The glimmer in Kris’ eyes whenever he looks at me was gone. He ignored me even though I was standing in front of him. He would avoid me at all cost. No more hugs and kisses every night. I kept on crying. I kept on thinking if I did something wrong.

As the days passed my smiles and laughter stopped. Everything was replaced with dread and worry.

What if Kris breaks up with me?

And then my worst fear has been realized.

Kris broke up with me.

“remember this okay? I don’t love you! I don’t have feelings for you anymore! Get out of my life!” Kris yells at me while I kept on crying.

It was like a wakeup call. a very hard slap on the face.

Since that day. I was no longer the bubbly happy girl everyone knew.

I no longer smiled. I no longer laughed. I just stared at empty spaces most of the time.

I didn’t eat well to the point I was rushed to the hospital for severe dehydration.

My friends were gone. I had no one else with me.

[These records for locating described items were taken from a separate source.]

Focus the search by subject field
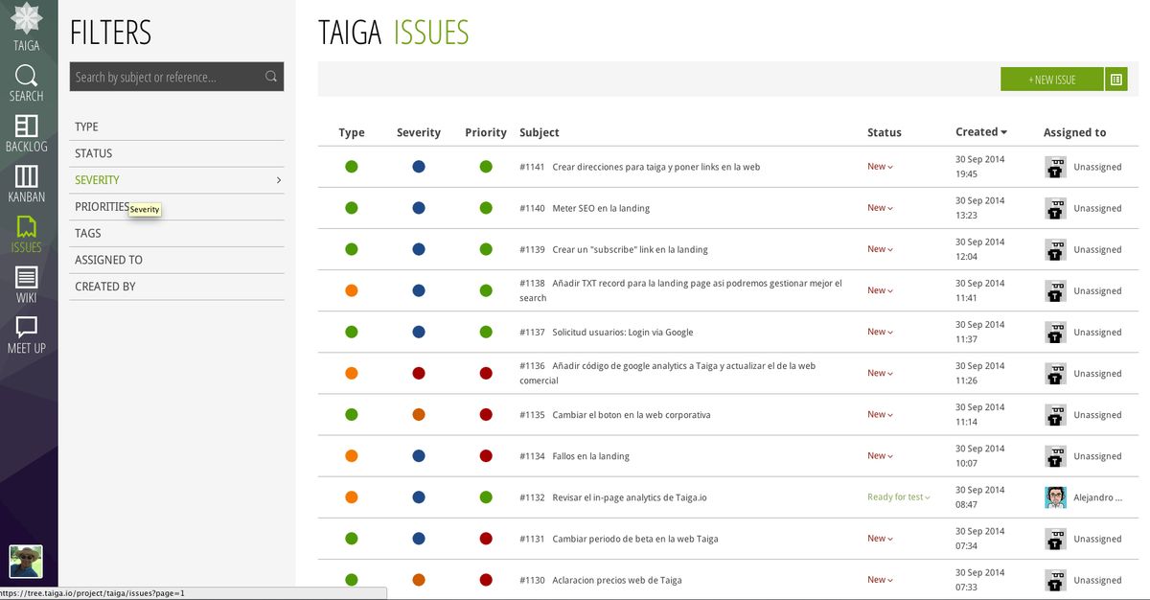Image resolution: width=1150 pixels, height=600 pixels. 163,77
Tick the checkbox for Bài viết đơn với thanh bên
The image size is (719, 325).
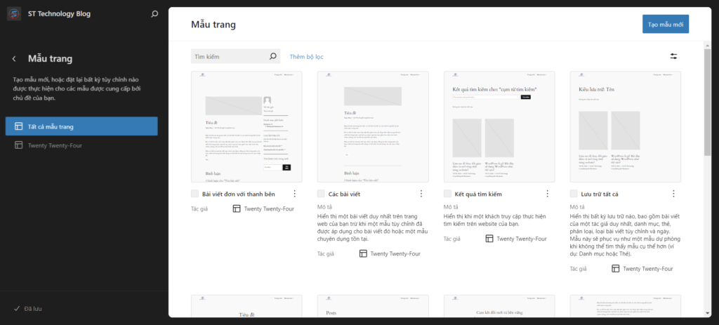coord(195,194)
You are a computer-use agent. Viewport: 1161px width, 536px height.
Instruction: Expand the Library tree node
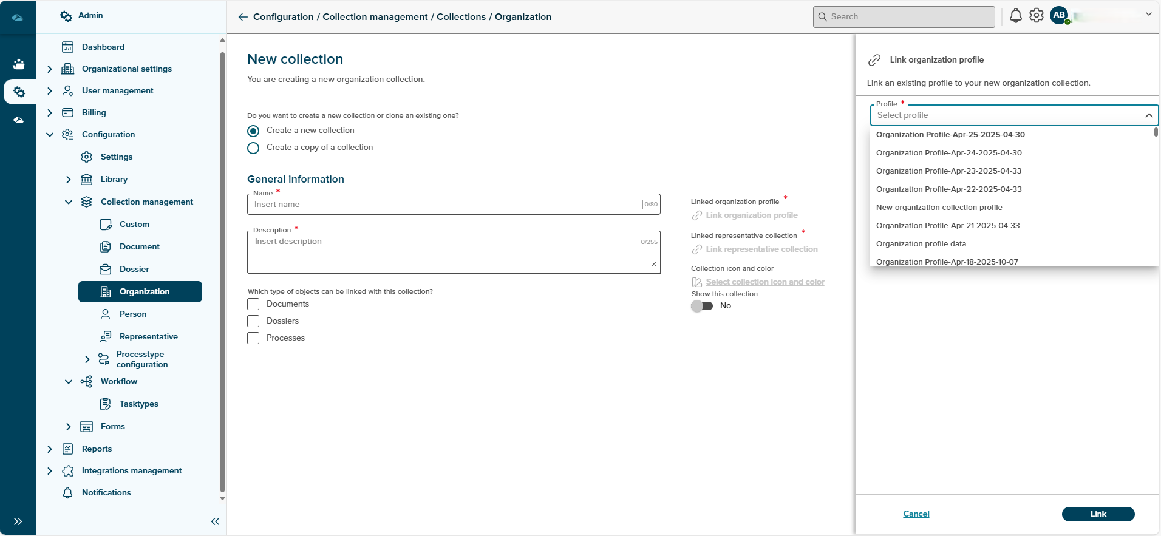point(69,180)
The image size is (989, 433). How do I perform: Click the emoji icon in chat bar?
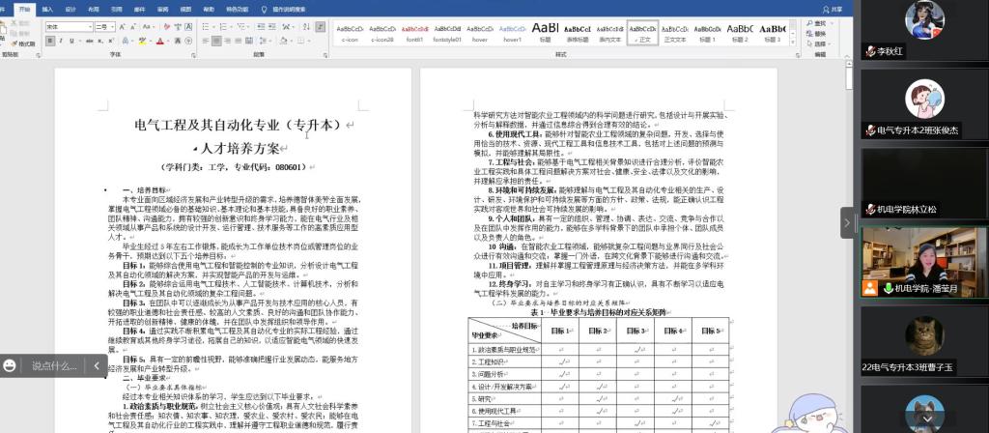10,366
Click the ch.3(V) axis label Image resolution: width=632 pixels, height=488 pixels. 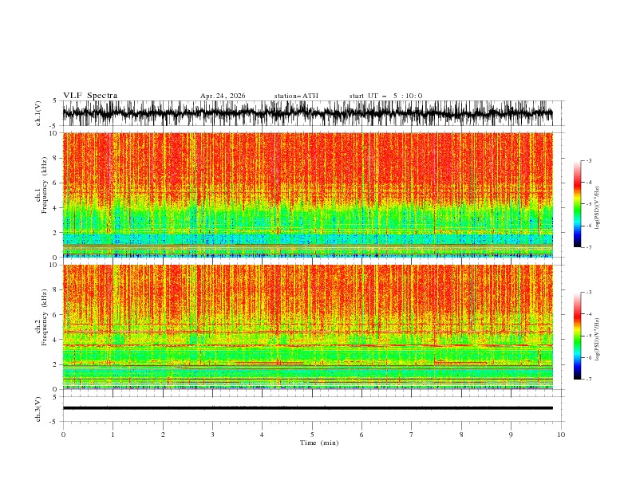pos(38,409)
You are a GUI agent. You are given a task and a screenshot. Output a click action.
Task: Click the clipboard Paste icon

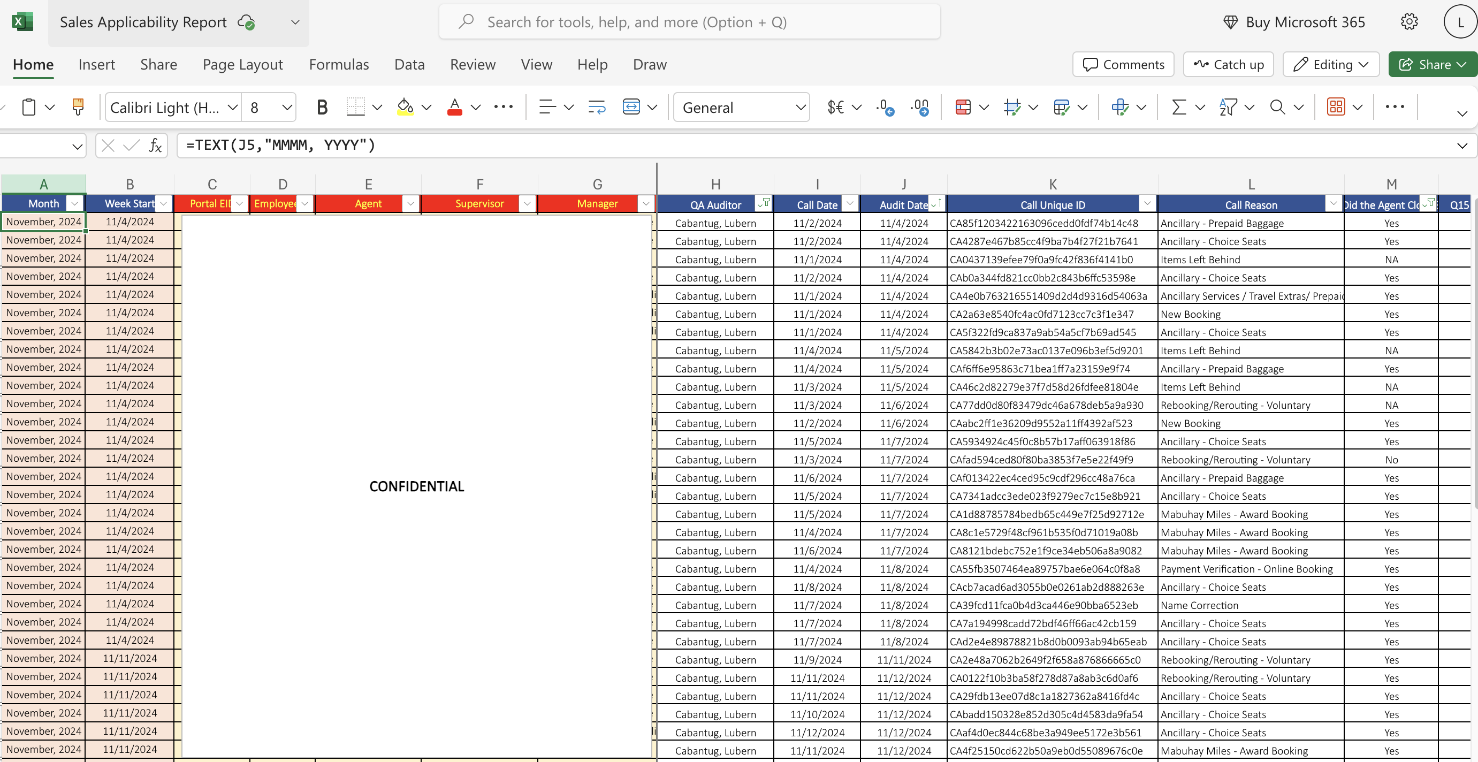pyautogui.click(x=29, y=107)
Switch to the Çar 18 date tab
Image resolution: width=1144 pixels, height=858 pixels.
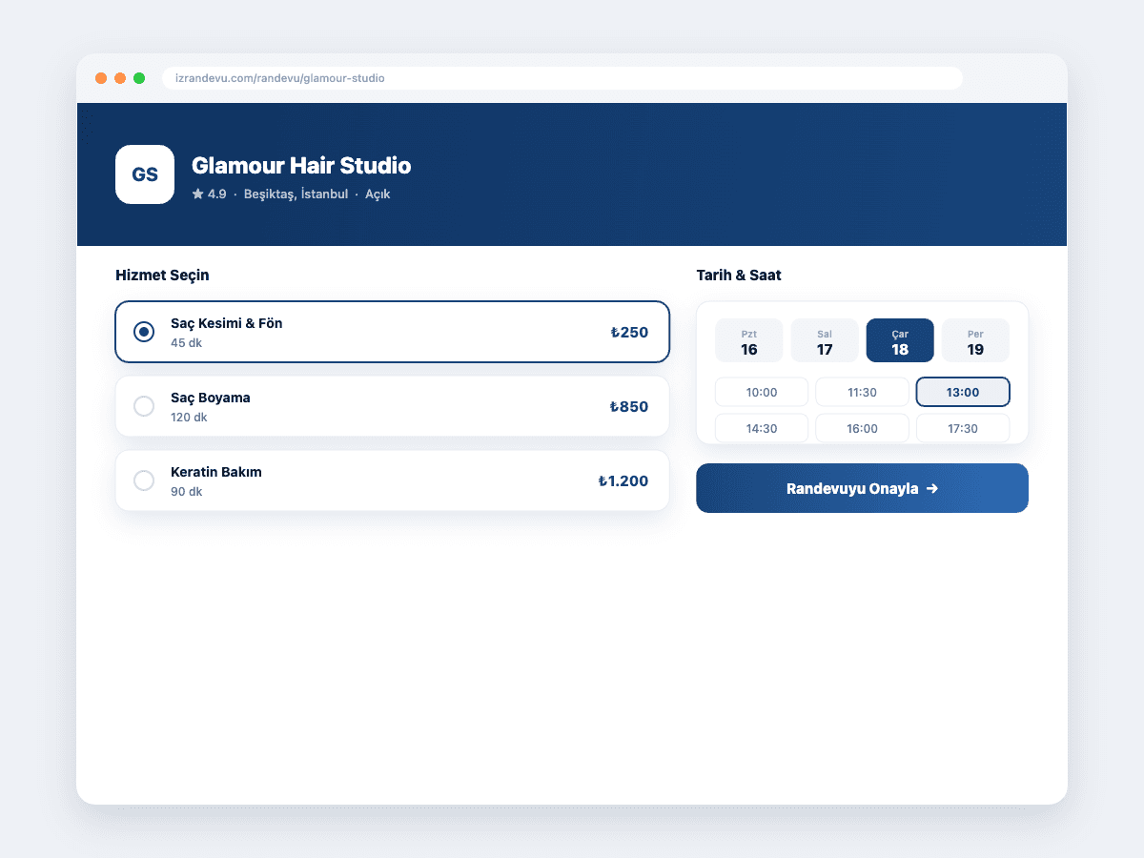900,340
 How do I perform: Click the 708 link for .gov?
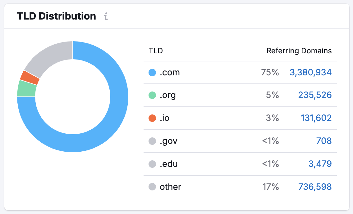tap(324, 141)
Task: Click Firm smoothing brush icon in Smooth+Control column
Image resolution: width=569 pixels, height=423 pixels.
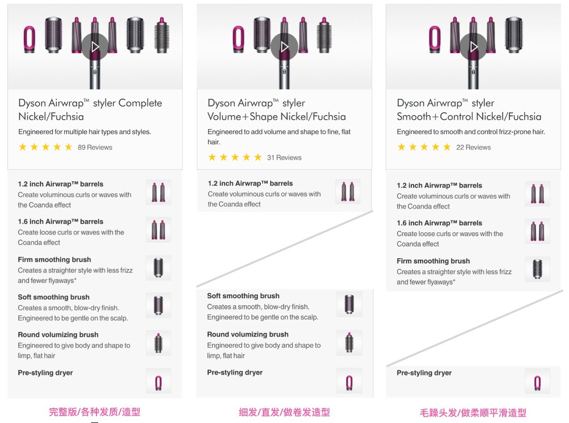Action: (537, 269)
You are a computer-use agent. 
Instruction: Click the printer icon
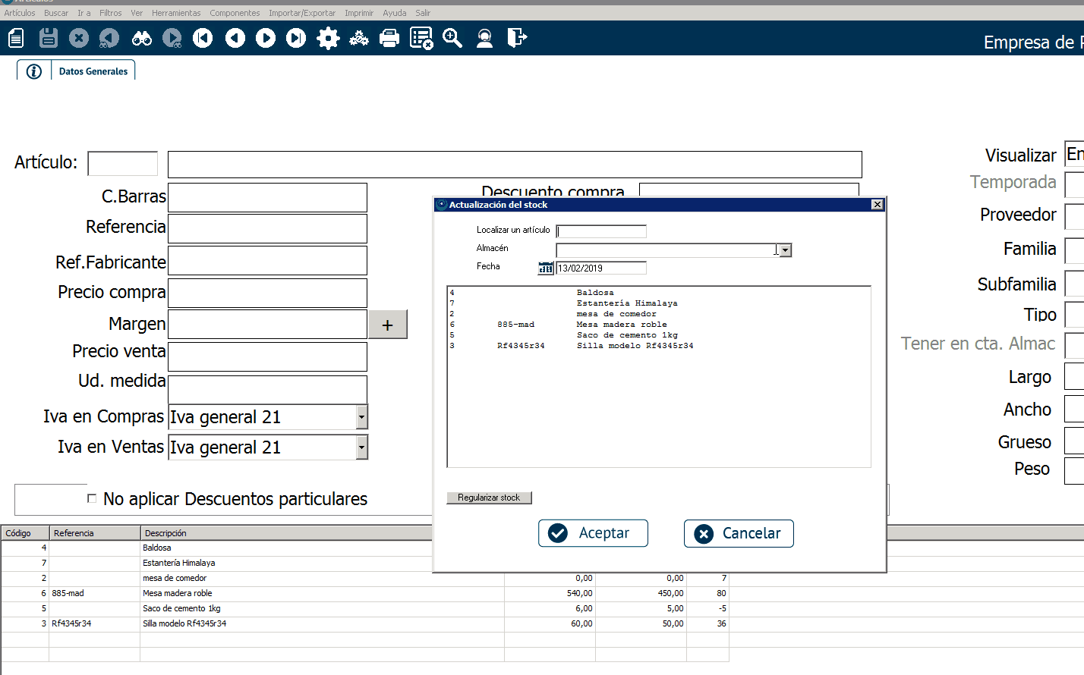point(389,38)
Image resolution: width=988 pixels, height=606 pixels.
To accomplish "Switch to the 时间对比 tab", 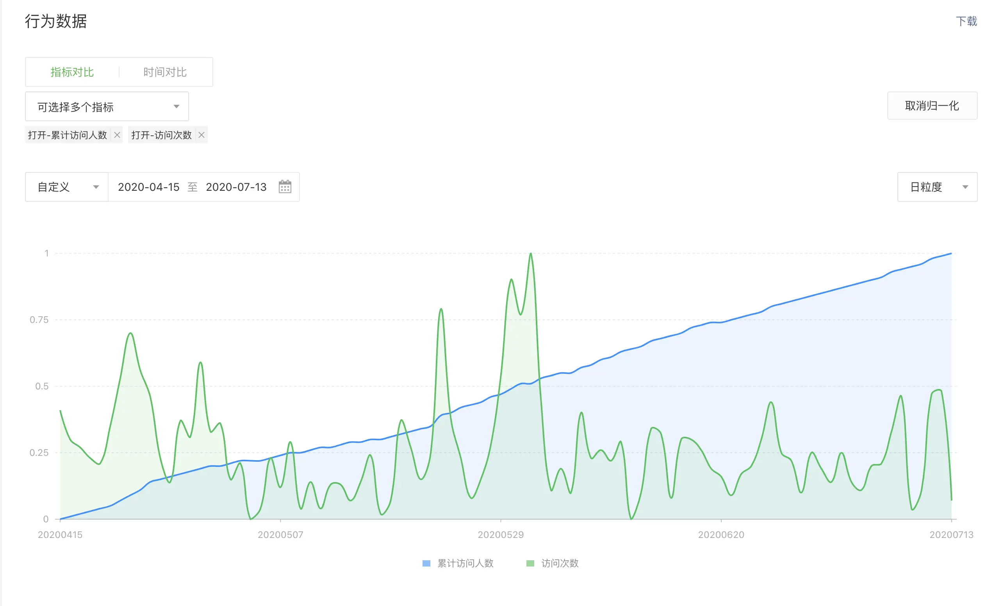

We avoided each other at all cost.

I cried myself to sleep every night.

I would sum up the courage every morning to go to school and avoid crying my eyes out.

Whenever our eyes would meet, we would look the other way.

I couldn’t be with my friends because we moved in the circles.

Avoiding him was investable.

I wanted to kill myself.

Everything suddenly became complicated.

Months after we broke up, Kris would call me and tell me about his problems

“I just can’t live without you” Kris says and hangs up.